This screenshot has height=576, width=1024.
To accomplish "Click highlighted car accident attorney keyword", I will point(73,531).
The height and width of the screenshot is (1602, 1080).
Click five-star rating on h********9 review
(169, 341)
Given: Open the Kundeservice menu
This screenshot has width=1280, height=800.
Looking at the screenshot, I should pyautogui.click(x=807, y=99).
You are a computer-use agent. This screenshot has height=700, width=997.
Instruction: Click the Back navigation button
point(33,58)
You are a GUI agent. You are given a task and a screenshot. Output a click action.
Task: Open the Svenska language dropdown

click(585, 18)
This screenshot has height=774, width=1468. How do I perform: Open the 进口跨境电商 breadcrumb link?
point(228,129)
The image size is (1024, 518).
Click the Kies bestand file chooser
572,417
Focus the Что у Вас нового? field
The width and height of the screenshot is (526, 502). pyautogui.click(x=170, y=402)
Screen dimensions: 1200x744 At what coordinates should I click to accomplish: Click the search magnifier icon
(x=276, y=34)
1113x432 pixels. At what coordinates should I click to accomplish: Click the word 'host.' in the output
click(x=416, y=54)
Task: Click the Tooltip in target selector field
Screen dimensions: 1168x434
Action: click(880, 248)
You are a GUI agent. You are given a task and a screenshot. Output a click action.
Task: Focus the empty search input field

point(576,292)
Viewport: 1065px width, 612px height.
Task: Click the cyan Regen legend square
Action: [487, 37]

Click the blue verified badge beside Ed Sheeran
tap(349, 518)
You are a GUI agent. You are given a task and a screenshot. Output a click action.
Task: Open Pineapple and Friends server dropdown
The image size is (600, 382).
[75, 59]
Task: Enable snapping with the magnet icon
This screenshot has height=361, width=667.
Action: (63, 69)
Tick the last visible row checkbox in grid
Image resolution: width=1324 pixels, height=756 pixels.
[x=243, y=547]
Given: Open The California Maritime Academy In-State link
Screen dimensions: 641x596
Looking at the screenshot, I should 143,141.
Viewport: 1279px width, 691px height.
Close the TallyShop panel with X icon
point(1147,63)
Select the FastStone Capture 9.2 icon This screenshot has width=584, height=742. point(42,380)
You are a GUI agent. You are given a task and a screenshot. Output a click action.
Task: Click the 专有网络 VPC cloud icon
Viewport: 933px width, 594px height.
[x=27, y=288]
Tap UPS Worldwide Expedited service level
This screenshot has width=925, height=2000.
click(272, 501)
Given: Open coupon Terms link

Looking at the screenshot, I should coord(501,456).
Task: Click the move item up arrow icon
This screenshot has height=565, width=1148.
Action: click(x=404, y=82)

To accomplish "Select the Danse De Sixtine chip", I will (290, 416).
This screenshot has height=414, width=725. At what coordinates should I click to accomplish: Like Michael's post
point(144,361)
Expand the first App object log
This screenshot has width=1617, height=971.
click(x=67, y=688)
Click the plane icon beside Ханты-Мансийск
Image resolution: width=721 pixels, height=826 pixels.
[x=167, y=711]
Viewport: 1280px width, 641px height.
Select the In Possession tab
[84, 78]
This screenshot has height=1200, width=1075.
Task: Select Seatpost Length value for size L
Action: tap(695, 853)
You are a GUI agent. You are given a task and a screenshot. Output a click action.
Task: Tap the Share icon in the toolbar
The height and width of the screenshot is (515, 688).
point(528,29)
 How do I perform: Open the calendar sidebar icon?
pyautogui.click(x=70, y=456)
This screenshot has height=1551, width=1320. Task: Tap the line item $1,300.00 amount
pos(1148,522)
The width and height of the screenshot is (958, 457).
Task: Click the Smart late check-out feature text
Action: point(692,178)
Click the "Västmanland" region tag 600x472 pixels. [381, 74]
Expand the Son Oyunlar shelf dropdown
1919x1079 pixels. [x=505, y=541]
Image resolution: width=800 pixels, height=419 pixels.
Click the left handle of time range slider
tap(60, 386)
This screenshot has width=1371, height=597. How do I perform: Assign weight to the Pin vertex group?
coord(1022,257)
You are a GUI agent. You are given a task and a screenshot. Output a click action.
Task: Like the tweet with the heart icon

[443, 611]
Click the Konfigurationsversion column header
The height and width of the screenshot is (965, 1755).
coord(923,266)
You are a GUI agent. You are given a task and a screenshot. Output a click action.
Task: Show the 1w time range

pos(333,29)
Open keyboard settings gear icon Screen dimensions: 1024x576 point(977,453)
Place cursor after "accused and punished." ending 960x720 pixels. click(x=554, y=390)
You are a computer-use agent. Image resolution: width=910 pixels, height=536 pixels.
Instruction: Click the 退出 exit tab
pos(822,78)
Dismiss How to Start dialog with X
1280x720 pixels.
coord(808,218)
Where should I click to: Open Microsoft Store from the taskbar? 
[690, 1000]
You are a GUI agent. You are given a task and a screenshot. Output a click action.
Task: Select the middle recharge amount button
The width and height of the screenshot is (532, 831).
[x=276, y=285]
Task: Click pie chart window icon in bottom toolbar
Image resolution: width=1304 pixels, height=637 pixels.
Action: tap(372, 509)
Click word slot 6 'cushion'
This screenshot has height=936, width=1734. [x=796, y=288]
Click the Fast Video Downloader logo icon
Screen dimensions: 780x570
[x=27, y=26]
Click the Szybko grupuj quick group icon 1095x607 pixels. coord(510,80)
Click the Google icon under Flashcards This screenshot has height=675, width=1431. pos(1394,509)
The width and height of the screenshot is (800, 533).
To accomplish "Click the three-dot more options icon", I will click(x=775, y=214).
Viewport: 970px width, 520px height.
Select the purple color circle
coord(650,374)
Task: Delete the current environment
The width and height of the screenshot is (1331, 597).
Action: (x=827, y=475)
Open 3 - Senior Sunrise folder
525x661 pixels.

= = = = =

In the listing above, start at the line with "This screenshot has height=1551, width=1320.", go on through the line with "Click the Fast Video Downloader logo icon", and copy each of those lines exactly; leave out all the rest.

This screenshot has height=1551, width=1320. Task: Tap the line item $1,300.00 amount
pos(1148,522)
The width and height of the screenshot is (958, 457).
Task: Click the Smart late check-out feature text
Action: point(692,178)
Click the "Västmanland" region tag 600x472 pixels. [381, 74]
Expand the Son Oyunlar shelf dropdown
1919x1079 pixels. [x=505, y=541]
Image resolution: width=800 pixels, height=419 pixels.
Click the left handle of time range slider
tap(60, 386)
This screenshot has width=1371, height=597. How do I perform: Assign weight to the Pin vertex group?
coord(1022,257)
You are a GUI agent. You are given a task and a screenshot. Output a click action.
Task: Like the tweet with the heart icon

[443, 611]
Click the Konfigurationsversion column header
The height and width of the screenshot is (965, 1755).
coord(923,266)
You are a GUI agent. You are given a task and a screenshot. Output a click action.
Task: Show the 1w time range

pos(333,29)
Open keyboard settings gear icon Screen dimensions: 1024x576 point(977,453)
Place cursor after "accused and punished." ending 960x720 pixels. click(x=554, y=390)
You are a computer-use agent. Image resolution: width=910 pixels, height=536 pixels.
Instruction: Click the 退出 exit tab
pos(822,78)
Dismiss How to Start dialog with X
1280x720 pixels.
coord(808,218)
Where should I click to: Open Microsoft Store from the taskbar? 
[690, 1000]
You are a GUI agent. You are given a task and a screenshot. Output a click action.
Task: Select the middle recharge amount button
The width and height of the screenshot is (532, 831).
[x=276, y=285]
Task: Click pie chart window icon in bottom toolbar
Image resolution: width=1304 pixels, height=637 pixels.
Action: tap(372, 509)
Click word slot 6 'cushion'
This screenshot has height=936, width=1734. [x=796, y=288]
Click the Fast Video Downloader logo icon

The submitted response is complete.